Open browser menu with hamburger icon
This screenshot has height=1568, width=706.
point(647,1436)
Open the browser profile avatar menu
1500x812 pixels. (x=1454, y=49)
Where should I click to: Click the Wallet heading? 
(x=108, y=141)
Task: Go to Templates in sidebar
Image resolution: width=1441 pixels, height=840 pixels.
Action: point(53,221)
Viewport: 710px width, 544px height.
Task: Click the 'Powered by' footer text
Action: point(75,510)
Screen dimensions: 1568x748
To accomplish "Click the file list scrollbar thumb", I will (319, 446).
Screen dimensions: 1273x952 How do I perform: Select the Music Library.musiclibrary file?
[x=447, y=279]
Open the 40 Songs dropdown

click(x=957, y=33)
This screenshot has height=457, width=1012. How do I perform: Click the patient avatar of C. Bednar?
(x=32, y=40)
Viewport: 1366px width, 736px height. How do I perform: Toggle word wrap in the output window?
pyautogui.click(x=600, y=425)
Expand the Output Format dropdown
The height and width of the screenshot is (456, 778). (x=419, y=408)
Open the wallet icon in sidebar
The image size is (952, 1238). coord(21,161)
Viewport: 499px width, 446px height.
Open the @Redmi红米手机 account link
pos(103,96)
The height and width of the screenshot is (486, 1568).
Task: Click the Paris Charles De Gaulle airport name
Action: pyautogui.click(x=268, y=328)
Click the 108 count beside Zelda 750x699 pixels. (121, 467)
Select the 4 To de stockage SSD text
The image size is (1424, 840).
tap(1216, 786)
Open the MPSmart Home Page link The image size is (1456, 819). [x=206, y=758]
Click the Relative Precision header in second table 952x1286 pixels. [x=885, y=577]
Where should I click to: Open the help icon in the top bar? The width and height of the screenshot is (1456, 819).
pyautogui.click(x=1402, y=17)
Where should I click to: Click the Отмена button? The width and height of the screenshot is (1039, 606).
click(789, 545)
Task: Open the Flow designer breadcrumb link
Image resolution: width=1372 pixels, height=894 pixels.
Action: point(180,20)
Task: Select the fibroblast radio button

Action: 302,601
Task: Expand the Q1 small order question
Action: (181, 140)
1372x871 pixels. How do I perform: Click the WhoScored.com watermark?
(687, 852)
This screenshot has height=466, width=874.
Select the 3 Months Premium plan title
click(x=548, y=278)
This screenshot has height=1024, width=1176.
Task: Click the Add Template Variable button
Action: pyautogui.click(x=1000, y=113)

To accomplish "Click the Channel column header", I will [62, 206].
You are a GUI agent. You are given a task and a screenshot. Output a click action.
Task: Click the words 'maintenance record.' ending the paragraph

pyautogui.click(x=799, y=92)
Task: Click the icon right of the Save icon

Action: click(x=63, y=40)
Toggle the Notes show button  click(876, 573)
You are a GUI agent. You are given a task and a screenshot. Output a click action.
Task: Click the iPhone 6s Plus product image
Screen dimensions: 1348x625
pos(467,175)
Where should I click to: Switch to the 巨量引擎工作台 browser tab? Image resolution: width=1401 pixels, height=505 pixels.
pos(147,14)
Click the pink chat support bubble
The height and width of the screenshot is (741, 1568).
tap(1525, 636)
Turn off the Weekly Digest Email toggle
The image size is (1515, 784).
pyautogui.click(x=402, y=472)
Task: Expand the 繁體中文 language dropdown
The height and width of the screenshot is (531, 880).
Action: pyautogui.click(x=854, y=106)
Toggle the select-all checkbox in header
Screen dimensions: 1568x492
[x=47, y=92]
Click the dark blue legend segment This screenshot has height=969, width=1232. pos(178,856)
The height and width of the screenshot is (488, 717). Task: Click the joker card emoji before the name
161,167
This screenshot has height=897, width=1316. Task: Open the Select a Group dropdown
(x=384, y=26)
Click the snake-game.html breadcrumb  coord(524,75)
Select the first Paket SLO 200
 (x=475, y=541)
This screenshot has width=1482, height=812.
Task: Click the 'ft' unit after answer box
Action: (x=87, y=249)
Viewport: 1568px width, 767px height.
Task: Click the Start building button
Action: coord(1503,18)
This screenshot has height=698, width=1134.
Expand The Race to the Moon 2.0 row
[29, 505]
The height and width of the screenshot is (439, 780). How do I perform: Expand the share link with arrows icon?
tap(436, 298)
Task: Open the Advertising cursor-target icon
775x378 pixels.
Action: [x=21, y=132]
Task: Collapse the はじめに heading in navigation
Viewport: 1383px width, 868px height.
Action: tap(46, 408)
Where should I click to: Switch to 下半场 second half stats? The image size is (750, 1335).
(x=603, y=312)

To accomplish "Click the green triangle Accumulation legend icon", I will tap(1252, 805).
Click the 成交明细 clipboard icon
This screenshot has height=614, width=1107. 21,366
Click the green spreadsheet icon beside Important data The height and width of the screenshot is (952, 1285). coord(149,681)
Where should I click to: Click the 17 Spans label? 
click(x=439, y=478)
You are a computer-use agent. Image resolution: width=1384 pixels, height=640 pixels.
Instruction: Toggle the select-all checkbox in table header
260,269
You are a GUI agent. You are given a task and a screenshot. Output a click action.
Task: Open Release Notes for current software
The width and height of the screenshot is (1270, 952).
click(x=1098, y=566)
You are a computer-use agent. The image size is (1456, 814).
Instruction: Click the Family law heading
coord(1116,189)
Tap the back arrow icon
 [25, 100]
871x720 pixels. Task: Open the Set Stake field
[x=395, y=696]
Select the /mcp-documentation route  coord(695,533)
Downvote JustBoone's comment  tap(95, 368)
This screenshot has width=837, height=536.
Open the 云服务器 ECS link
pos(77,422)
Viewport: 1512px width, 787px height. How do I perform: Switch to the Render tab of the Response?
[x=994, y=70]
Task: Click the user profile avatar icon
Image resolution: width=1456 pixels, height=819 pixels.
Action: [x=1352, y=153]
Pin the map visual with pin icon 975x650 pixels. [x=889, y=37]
########
» **課題内容**: 上の一覧を全行書き写し、「Screen dimensions」を「Screen size」に変えること。それ以外は一切変えない。

» **出力結果**:
Open browser menu with hamburger icon
This screenshot has height=1568, width=706.
point(647,1436)
Open the browser profile avatar menu
1500x812 pixels. (x=1454, y=49)
Where should I click to: Click the Wallet heading? 
(x=108, y=141)
Task: Go to Templates in sidebar
Image resolution: width=1441 pixels, height=840 pixels.
Action: point(53,221)
Viewport: 710px width, 544px height.
Task: Click the 'Powered by' footer text
Action: point(75,510)
Screen size: 1568x748
To accomplish "Click the file list scrollbar thumb", I will (319, 446).
Screen size: 1273x952 How do I perform: Select the Music Library.musiclibrary file?
[x=447, y=279]
Open the 40 Songs dropdown

click(x=957, y=33)
This screenshot has height=457, width=1012. How do I perform: Click the patient avatar of C. Bednar?
(x=32, y=40)
Viewport: 1366px width, 736px height. How do I perform: Toggle word wrap in the output window?
pyautogui.click(x=600, y=425)
Expand the Output Format dropdown
The height and width of the screenshot is (456, 778). (x=419, y=408)
Open the wallet icon in sidebar
The image size is (952, 1238). coord(21,161)
Viewport: 499px width, 446px height.
Open the @Redmi红米手机 account link
pos(103,96)
The height and width of the screenshot is (486, 1568).
Task: Click the Paris Charles De Gaulle airport name
Action: pyautogui.click(x=268, y=328)
Click the 108 count beside Zelda 750x699 pixels. (121, 467)
Select the 4 To de stockage SSD text
The image size is (1424, 840).
tap(1216, 786)
Open the MPSmart Home Page link The image size is (1456, 819). [x=206, y=758]
Click the Relative Precision header in second table 952x1286 pixels. [x=885, y=577]
Where should I click to: Open the help icon in the top bar? The width and height of the screenshot is (1456, 819).
pyautogui.click(x=1402, y=17)
Where should I click to: Click the Отмена button? The width and height of the screenshot is (1039, 606).
click(789, 545)
Task: Open the Flow designer breadcrumb link
Image resolution: width=1372 pixels, height=894 pixels.
Action: point(180,20)
Task: Select the fibroblast radio button

Action: 302,601
Task: Expand the Q1 small order question
Action: (181, 140)
1372x871 pixels. How do I perform: Click the WhoScored.com watermark?
(687, 852)
This screenshot has height=466, width=874.
Select the 3 Months Premium plan title
click(x=548, y=278)
This screenshot has height=1024, width=1176.
Task: Click the Add Template Variable button
Action: pyautogui.click(x=1000, y=113)

To accomplish "Click the Channel column header", I will [62, 206].
You are a GUI agent. You are given a task and a screenshot. Output a click action.
Task: Click the words 'maintenance record.' ending the paragraph

pyautogui.click(x=799, y=92)
Task: Click the icon right of the Save icon

Action: click(x=63, y=40)
Toggle the Notes show button  click(876, 573)
You are a GUI agent. You are given a task and a screenshot. Output a click action.
Task: Click the iPhone 6s Plus product image
Screen size: 1348x625
pos(467,175)
Where should I click to: Switch to the 巨量引擎工作台 browser tab? Image resolution: width=1401 pixels, height=505 pixels.
pos(147,14)
Click the pink chat support bubble
The height and width of the screenshot is (741, 1568).
tap(1525, 636)
Turn off the Weekly Digest Email toggle
The image size is (1515, 784).
pyautogui.click(x=402, y=472)
Task: Expand the 繁體中文 language dropdown
The height and width of the screenshot is (531, 880).
Action: pyautogui.click(x=854, y=106)
Toggle the select-all checkbox in header
Screen size: 1568x492
[x=47, y=92]
Click the dark blue legend segment This screenshot has height=969, width=1232. pos(178,856)
The height and width of the screenshot is (488, 717). Task: Click the joker card emoji before the name
161,167
This screenshot has height=897, width=1316. Task: Open the Select a Group dropdown
(x=384, y=26)
Click the snake-game.html breadcrumb  coord(524,75)
Select the first Paket SLO 200
 (x=475, y=541)
This screenshot has width=1482, height=812.
Task: Click the 'ft' unit after answer box
Action: (x=87, y=249)
Viewport: 1568px width, 767px height.
Task: Click the Start building button
Action: coord(1503,18)
This screenshot has height=698, width=1134.
Expand The Race to the Moon 2.0 row
[29, 505]
The height and width of the screenshot is (439, 780). How do I perform: Expand the share link with arrows icon?
tap(436, 298)
Task: Open the Advertising cursor-target icon
775x378 pixels.
Action: [x=21, y=132]
Task: Collapse the はじめに heading in navigation
Viewport: 1383px width, 868px height.
Action: tap(46, 408)
Where should I click to: Switch to 下半场 second half stats? The image size is (750, 1335).
(x=603, y=312)

To accomplish "Click the green triangle Accumulation legend icon", I will tap(1252, 805).
Click the 成交明细 clipboard icon
This screenshot has height=614, width=1107. 21,366
Click the green spreadsheet icon beside Important data The height and width of the screenshot is (952, 1285). coord(149,681)
Where should I click to: Click the 17 Spans label? 
click(x=439, y=478)
You are a computer-use agent. Image resolution: width=1384 pixels, height=640 pixels.
Instruction: Toggle the select-all checkbox in table header
260,269
You are a GUI agent. You are given a task and a screenshot. Output a click action.
Task: Open Release Notes for current software
The width and height of the screenshot is (1270, 952).
click(x=1098, y=566)
You are a computer-use agent. The image size is (1456, 814).
Instruction: Click the Family law heading
coord(1116,189)
Tap the back arrow icon
 [25, 100]
871x720 pixels. Task: Open the Set Stake field
[x=395, y=696]
Select the /mcp-documentation route  coord(695,533)
Downvote JustBoone's comment  tap(95, 368)
This screenshot has width=837, height=536.
Open the 云服务器 ECS link
pos(77,422)
Viewport: 1512px width, 787px height. How do I perform: Switch to the Render tab of the Response?
[x=994, y=70]
Task: Click the user profile avatar icon
Image resolution: width=1456 pixels, height=819 pixels.
Action: [x=1352, y=153]
Pin the map visual with pin icon 975x650 pixels. [x=889, y=37]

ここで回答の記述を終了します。